[Work to complete]
Starting at the line that holds "You are a computer-use agent.", reproduce each line exactly up to and including the last line of the records below. Pictures stay out.

[Given records]
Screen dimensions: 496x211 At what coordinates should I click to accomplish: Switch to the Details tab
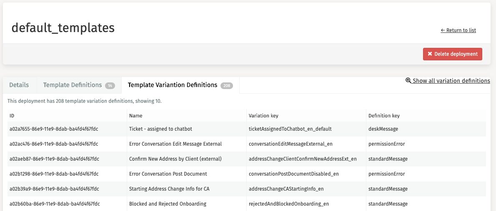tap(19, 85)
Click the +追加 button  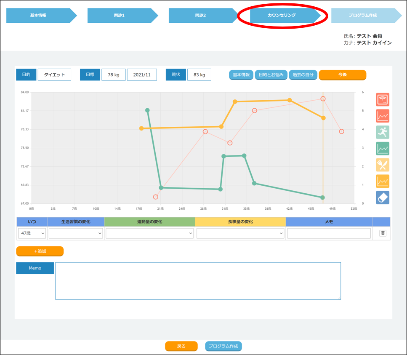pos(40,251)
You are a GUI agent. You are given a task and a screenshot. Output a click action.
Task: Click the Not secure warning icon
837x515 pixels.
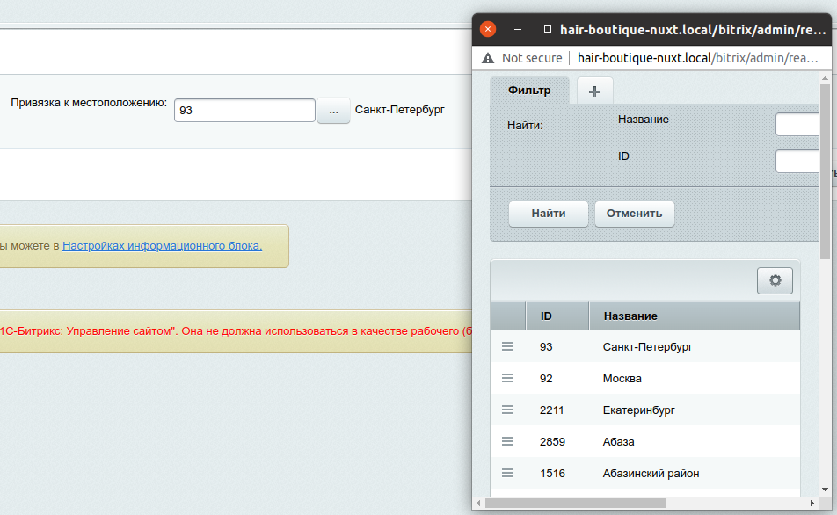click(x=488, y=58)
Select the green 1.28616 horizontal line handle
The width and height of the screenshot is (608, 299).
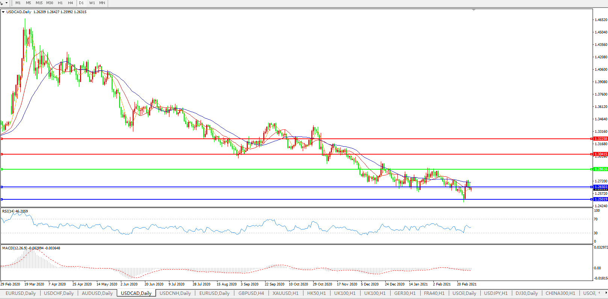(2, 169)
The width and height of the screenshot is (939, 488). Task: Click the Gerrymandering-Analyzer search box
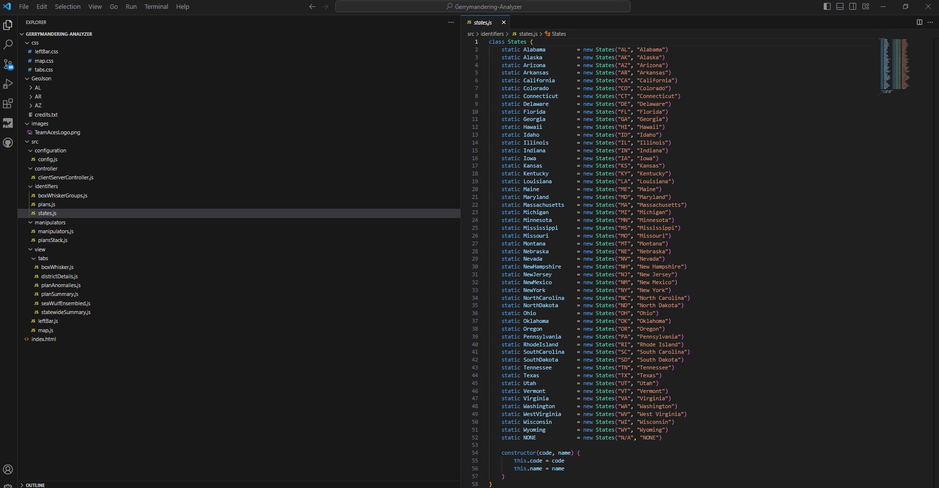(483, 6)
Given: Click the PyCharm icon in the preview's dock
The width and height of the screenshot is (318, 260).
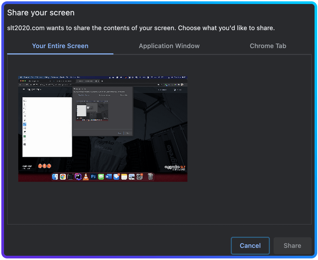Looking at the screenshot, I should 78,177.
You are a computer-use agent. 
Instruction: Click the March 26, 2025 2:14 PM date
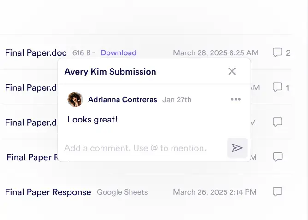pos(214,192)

[Output of the exercise]
You are a computer-use agent. 
Instruction: Click the March 26, 2025 2:14 PM date
pos(214,192)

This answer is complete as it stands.